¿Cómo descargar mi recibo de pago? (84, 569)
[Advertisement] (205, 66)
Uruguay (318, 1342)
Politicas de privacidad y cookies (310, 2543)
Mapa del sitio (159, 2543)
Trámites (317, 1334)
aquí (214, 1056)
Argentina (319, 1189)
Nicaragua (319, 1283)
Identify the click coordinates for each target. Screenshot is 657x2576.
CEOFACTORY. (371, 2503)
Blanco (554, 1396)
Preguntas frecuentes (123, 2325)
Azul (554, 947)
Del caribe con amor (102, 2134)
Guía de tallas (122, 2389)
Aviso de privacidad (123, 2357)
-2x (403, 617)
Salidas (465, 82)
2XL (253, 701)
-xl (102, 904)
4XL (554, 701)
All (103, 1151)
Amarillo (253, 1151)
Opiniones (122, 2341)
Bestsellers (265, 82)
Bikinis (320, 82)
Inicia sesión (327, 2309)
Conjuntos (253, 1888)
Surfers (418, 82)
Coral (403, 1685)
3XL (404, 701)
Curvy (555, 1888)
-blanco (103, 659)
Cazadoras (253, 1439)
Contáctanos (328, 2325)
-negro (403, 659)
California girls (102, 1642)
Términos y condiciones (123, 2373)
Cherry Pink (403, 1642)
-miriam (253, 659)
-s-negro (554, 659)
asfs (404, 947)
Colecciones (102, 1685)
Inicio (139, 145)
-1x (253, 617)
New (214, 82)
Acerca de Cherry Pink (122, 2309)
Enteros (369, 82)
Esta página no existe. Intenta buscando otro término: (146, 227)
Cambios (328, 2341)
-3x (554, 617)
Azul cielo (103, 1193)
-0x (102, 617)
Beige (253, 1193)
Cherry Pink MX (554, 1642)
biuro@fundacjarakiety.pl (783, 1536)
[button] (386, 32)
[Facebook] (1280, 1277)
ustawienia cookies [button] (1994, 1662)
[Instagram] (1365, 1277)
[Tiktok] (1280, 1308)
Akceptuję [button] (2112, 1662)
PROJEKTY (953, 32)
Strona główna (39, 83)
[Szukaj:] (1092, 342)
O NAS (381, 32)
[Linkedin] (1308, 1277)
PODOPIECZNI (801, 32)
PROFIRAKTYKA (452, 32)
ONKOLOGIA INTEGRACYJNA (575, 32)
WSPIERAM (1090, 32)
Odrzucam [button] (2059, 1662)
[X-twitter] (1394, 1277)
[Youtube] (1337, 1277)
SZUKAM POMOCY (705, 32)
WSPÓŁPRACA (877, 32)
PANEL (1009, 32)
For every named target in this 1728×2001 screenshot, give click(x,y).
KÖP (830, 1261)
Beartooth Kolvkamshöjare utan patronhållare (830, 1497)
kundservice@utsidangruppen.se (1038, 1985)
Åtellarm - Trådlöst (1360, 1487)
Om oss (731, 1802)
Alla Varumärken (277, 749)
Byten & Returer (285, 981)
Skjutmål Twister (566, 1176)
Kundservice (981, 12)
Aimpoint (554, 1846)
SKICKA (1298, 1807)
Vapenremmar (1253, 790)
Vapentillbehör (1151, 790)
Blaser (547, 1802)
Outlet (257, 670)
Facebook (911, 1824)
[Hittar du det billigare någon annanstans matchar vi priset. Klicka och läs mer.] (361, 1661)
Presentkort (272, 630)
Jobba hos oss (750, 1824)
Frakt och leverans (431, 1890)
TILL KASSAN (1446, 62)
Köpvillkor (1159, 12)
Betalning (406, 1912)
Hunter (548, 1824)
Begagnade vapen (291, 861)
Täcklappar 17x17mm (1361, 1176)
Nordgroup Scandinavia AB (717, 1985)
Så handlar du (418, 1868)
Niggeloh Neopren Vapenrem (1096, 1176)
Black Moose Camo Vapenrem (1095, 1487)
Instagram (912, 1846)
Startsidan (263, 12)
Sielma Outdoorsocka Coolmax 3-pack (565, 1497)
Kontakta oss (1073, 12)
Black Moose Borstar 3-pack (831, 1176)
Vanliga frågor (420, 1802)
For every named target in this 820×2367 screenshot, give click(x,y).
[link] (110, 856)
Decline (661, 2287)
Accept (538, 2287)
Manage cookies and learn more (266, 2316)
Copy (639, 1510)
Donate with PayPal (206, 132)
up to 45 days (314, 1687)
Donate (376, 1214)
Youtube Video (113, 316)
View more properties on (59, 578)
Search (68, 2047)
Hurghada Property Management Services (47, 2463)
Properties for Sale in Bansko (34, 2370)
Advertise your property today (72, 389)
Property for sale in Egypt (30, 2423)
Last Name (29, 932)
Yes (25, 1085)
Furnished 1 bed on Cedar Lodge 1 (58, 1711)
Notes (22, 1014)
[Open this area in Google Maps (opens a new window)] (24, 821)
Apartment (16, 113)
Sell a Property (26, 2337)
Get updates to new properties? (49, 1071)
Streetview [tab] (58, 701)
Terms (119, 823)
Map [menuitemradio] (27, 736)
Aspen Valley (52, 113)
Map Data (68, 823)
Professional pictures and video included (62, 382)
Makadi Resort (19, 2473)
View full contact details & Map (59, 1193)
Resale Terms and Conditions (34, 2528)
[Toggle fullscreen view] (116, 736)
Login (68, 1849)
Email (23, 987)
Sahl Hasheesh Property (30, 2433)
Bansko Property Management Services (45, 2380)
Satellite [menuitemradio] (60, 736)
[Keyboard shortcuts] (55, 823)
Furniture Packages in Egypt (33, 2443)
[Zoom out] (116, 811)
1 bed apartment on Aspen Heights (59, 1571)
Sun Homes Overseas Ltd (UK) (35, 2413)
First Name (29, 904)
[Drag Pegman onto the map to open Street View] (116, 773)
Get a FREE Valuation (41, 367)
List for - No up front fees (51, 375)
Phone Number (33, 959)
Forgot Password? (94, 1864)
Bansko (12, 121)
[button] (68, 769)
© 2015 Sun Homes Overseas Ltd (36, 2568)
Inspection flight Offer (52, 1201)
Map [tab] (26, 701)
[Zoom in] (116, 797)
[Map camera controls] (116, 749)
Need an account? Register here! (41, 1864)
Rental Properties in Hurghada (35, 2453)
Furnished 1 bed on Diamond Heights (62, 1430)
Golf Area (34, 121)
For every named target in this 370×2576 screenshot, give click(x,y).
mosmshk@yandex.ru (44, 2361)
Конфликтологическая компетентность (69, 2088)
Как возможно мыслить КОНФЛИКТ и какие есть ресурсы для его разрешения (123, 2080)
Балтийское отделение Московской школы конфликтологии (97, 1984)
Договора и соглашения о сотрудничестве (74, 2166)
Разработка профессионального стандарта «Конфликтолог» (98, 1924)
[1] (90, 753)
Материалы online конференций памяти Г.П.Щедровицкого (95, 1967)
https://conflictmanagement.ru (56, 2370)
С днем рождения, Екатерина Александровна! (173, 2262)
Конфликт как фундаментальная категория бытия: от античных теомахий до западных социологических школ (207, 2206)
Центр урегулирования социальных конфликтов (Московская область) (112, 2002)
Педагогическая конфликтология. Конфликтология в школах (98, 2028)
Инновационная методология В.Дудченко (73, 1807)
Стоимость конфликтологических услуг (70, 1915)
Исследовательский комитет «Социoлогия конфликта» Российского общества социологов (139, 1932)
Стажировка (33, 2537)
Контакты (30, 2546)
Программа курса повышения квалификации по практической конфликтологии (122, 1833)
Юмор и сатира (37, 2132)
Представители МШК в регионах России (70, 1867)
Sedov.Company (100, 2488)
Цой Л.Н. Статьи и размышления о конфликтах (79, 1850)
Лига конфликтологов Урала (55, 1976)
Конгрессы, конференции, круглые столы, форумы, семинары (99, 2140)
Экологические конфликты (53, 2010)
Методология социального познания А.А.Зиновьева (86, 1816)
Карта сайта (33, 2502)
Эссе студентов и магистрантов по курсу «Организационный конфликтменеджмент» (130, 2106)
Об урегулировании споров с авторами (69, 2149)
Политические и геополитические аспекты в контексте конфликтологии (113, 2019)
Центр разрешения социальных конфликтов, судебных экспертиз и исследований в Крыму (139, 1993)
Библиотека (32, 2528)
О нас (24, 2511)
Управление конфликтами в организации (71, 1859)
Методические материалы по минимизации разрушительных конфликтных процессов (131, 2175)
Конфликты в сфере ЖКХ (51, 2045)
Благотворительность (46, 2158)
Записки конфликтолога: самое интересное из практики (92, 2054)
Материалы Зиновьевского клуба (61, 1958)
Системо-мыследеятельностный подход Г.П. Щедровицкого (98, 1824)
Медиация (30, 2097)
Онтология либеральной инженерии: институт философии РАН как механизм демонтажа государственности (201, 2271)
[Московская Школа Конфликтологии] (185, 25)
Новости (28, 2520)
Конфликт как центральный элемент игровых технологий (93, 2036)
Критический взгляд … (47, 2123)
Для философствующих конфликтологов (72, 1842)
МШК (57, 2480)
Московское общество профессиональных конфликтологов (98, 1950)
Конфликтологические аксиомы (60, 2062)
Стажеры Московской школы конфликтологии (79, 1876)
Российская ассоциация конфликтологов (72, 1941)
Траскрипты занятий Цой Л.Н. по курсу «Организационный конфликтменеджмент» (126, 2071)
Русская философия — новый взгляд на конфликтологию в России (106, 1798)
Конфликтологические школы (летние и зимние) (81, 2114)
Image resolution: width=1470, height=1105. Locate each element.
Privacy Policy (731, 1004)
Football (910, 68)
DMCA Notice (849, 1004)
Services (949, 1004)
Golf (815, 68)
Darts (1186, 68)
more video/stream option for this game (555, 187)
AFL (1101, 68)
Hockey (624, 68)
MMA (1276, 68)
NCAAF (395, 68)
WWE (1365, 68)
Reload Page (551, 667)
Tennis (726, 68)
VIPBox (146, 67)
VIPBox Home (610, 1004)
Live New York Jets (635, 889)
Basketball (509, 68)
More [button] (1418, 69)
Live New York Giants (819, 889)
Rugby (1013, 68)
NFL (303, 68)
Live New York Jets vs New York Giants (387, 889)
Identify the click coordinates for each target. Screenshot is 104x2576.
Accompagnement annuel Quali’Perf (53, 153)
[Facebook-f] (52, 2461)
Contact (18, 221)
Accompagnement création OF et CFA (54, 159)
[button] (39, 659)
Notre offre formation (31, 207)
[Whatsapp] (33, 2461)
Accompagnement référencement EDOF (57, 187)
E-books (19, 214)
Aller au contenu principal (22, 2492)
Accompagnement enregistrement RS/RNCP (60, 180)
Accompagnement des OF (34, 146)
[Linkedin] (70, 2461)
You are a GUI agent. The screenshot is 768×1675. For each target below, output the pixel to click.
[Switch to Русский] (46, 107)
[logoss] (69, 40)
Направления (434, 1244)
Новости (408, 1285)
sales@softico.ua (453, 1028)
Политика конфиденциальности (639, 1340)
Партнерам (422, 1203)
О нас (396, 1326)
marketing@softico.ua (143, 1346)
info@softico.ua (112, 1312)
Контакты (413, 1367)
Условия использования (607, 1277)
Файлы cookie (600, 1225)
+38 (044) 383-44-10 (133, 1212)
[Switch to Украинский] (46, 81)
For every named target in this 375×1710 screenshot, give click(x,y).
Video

##############################

* Exercise directions: Go to the line with "Image resolution: width=1470, height=1105." in the entries above and repeat every line from there through the line with "More [button] (1418, 69)", exactly and with no other text.

* Written response:
Image resolution: width=1470, height=1105. Locate each element.
Privacy Policy (731, 1004)
Football (910, 68)
DMCA Notice (849, 1004)
Services (949, 1004)
Golf (815, 68)
Darts (1186, 68)
more video/stream option for this game (555, 187)
AFL (1101, 68)
Hockey (624, 68)
MMA (1276, 68)
NCAAF (395, 68)
WWE (1365, 68)
Reload Page (551, 667)
Tennis (726, 68)
VIPBox (146, 67)
VIPBox Home (610, 1004)
Live New York Jets (635, 889)
Basketball (509, 68)
More [button] (1418, 69)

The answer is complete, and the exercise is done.